# Stated exercise 1:
Return every line of the records below unchanged, from the first line down to and including the line that contains "EN JORDI TONIETTI ANIMA L'ESPECTACLE".

# Quoted passage:
# # # # #
Wolfgang Sueztl writes:

"Now if the legitimacy of violence is linked to the universality of human
rights, as was the case in the NATO bombings [of Serbia]... then all those
who stand up against this violence stand 'against themselves' and run the
risk of ending up as weird marginal figures engaged in a monologue."

This is a good statement of the double-bind that increasingly is imposed on
those who attempt to criticize the international alliance system that has
arisen after 1989.

Another way to reveal how this double bind works is to ask: Can the
existence and maturity of a so-called global civil society only be proven
by universal support of the policies endorsed by the global alliance of
democratically elected leaders?

With each new war, with each new global economic treaty, an onslaught of
voices from what was formerly recognized as the oppositional left requires
everyone to answer yes. This attempt to silence critique is taken by many
of those who continue trying to forge a critical position as being proof
that "global civil society" is an ideological construction - a mirror the
globalizing state holds up to itself.
# # # # #
# Stated exercise 2:
Retype the whole passage on the double bind facing critics of the global alliance system, keeping every word and line unchanged.

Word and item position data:
# # # # #
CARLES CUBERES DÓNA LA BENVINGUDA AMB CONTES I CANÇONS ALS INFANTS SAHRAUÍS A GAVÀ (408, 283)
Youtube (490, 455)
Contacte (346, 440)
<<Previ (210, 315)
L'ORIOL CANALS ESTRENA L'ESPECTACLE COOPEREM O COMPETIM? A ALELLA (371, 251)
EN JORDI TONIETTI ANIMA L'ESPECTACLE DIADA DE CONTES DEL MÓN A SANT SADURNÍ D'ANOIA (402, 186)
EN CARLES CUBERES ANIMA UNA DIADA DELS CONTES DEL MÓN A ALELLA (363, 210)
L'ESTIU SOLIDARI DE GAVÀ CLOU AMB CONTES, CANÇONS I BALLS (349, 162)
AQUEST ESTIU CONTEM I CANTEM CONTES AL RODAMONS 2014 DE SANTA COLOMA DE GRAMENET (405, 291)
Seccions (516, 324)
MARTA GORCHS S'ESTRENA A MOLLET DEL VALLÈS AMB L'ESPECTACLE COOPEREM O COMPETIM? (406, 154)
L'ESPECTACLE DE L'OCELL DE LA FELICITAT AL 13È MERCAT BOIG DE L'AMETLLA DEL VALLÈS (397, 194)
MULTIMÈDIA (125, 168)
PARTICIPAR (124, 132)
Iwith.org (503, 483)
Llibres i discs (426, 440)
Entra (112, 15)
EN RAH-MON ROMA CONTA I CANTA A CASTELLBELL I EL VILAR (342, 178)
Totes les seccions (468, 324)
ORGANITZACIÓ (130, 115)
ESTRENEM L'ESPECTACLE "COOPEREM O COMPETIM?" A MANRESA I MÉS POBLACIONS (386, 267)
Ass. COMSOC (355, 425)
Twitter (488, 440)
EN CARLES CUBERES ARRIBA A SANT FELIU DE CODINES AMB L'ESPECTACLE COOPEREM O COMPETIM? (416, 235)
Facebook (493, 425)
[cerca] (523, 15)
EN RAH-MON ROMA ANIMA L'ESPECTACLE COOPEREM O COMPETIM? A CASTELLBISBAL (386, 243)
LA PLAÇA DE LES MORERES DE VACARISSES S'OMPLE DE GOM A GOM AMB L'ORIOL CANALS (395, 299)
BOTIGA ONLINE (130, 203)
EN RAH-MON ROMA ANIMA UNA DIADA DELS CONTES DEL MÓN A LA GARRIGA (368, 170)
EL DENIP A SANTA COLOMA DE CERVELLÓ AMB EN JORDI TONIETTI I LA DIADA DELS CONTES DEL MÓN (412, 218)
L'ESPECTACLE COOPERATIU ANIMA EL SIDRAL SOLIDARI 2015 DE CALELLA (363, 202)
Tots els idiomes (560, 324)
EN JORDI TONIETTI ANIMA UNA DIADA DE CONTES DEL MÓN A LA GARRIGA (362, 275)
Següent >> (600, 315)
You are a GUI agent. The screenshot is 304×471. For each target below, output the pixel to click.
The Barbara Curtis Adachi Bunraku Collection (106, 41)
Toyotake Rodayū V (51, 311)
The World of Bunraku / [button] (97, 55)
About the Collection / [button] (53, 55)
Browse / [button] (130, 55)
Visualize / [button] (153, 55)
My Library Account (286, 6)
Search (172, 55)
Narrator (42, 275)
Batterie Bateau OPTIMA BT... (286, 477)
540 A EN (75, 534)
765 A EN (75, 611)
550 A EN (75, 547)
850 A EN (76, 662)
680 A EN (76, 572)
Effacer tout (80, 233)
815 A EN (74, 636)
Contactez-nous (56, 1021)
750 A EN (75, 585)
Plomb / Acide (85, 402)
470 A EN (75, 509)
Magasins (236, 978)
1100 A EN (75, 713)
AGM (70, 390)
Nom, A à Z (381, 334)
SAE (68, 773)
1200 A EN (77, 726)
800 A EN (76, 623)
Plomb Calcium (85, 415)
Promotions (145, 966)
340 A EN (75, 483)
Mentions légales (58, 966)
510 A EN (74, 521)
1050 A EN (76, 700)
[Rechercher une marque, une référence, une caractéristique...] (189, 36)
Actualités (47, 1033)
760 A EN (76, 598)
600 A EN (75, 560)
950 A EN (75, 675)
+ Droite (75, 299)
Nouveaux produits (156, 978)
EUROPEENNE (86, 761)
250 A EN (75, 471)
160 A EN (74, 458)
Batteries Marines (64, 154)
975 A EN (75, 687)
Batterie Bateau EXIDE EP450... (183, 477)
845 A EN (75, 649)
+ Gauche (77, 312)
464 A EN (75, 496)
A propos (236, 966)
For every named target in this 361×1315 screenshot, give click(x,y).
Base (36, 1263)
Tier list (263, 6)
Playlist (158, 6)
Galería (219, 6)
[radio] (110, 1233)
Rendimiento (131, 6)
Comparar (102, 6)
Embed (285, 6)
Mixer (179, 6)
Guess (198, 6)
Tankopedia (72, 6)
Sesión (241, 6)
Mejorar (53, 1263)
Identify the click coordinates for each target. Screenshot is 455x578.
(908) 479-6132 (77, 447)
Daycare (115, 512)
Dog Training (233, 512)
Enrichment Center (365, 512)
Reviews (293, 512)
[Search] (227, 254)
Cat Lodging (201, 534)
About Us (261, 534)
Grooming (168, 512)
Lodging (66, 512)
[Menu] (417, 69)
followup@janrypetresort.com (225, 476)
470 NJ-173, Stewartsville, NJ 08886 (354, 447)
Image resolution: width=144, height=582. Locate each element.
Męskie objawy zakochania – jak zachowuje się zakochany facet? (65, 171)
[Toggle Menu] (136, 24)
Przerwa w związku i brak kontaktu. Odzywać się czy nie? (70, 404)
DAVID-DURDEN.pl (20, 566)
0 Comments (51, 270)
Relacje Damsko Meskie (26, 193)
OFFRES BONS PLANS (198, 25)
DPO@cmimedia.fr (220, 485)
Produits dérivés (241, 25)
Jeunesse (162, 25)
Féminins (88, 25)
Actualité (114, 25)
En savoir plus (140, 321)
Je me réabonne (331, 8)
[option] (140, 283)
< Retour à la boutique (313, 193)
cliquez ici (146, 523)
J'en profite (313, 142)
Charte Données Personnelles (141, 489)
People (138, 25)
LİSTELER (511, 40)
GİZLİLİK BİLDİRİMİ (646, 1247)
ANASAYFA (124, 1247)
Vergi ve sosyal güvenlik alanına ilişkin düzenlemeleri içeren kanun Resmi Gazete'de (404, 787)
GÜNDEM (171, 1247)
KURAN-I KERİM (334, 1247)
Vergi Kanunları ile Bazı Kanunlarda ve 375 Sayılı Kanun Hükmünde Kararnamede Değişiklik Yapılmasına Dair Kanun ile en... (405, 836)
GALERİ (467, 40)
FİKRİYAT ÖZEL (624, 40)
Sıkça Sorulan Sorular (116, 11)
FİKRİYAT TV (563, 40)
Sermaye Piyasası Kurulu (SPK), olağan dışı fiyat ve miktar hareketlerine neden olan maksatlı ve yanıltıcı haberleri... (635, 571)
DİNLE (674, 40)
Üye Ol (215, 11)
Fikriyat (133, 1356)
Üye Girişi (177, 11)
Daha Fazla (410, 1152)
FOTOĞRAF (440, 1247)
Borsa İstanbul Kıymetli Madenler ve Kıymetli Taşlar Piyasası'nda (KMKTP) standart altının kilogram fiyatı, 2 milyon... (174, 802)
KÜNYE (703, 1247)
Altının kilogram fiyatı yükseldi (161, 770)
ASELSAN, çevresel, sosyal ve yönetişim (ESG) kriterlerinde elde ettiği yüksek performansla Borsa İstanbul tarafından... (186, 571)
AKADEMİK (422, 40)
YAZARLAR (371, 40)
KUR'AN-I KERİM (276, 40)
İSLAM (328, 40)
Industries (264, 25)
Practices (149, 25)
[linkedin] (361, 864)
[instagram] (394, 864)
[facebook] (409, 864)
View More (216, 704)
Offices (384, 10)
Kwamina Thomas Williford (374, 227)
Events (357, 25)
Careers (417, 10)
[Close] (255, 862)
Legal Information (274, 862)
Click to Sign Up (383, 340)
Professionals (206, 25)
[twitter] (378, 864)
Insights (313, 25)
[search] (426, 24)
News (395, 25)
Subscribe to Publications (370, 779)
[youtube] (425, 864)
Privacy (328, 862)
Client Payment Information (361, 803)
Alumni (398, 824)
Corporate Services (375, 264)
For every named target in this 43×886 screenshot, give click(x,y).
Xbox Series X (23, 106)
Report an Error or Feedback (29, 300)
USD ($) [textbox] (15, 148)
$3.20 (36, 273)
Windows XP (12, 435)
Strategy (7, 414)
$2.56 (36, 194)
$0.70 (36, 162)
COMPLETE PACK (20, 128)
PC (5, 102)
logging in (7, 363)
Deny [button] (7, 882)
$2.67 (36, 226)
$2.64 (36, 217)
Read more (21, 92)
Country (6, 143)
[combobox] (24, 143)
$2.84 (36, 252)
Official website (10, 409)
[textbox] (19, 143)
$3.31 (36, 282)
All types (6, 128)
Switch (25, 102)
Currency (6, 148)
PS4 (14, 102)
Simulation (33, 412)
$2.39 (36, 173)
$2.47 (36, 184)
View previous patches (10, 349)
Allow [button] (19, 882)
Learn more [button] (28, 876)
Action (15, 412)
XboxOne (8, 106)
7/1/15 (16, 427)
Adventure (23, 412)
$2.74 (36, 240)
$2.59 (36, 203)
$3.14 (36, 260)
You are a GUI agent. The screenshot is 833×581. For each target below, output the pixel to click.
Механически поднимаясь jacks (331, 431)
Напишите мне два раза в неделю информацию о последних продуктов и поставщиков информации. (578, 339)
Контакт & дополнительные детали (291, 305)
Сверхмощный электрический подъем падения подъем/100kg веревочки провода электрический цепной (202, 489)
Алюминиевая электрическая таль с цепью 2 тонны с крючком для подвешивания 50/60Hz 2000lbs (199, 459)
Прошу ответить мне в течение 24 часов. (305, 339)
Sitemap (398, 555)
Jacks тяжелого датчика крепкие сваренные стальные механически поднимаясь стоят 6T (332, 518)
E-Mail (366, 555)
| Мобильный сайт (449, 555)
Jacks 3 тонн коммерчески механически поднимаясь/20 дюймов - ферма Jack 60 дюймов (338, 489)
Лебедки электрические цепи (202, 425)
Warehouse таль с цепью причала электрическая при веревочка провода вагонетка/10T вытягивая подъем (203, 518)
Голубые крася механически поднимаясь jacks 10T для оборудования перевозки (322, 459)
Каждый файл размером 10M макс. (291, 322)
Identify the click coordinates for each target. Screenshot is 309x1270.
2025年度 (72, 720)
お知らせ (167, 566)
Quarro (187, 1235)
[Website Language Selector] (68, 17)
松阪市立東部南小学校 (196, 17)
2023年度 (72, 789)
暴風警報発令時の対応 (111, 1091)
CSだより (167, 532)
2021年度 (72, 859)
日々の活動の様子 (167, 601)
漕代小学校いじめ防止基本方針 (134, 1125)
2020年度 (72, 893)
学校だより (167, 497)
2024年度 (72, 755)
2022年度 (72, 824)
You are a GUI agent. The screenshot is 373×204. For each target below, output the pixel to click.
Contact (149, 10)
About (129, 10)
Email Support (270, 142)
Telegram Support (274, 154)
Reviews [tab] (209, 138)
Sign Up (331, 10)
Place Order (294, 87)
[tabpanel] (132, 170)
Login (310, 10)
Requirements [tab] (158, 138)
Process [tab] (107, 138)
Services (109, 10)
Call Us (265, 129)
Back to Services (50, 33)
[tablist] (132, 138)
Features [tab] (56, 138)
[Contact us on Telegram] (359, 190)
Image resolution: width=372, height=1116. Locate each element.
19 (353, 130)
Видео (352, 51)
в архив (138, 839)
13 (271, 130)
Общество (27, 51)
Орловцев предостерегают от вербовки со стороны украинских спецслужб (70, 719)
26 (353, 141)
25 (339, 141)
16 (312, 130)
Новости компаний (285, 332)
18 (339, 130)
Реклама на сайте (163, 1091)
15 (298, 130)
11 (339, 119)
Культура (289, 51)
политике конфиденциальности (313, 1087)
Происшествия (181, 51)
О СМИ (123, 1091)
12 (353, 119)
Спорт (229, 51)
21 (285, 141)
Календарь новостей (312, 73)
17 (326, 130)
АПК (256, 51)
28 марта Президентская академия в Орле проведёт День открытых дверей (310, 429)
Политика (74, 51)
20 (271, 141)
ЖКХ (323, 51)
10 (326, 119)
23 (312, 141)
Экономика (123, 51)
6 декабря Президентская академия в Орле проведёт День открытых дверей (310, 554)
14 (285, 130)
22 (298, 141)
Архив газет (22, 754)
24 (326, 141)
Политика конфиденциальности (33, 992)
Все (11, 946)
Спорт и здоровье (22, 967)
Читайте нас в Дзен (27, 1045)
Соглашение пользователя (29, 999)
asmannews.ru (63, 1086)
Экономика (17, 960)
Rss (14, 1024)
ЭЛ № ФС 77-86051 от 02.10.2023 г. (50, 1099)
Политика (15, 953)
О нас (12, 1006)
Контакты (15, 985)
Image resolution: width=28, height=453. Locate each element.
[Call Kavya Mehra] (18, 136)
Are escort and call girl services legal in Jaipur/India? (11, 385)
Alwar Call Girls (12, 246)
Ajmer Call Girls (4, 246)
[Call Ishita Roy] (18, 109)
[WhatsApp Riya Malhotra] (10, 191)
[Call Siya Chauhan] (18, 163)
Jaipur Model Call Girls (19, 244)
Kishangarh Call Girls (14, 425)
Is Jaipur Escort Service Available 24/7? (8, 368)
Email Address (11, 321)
# # # # #
# Exercise answer 1:
CARLES CUBERES DÓNA LA BENVINGUDA AMB CONTES I CANÇONS ALS INFANTS SAHRAUÍS A GAVÀ (408, 283)
Youtube (490, 455)
Contacte (346, 440)
<<Previ (210, 315)
L'ORIOL CANALS ESTRENA L'ESPECTACLE COOPEREM O COMPETIM? A ALELLA (371, 251)
EN JORDI TONIETTI ANIMA L'ESPECTACLE DIADA DE CONTES DEL MÓN A SANT SADURNÍ D'ANOIA (402, 186)

# Exercise answer 2:
Wolfgang Sueztl writes:

"Now if the legitimacy of violence is linked to the universality of human
rights, as was the case in the NATO bombings [of Serbia]... then all those
who stand up against this violence stand 'against themselves' and run the
risk of ending up as weird marginal figures engaged in a monologue."

This is a good statement of the double-bind that increasingly is imposed on
those who attempt to criticize the international alliance system that has
arisen after 1989.

Another way to reveal how this double bind works is to ask: Can the
existence and maturity of a so-called global civil society only be proven
by universal support of the policies endorsed by the global alliance of
democratically elected leaders?

With each new war, with each new global economic treaty, an onslaught of
voices from what was formerly recognized as the oppositional left requires
everyone to answer yes. This attempt to silence critique is taken by many
of those who continue trying to forge a critical position as being proof
that "global civil society" is an ideological construction - a mirror the
globalizing state holds up to itself.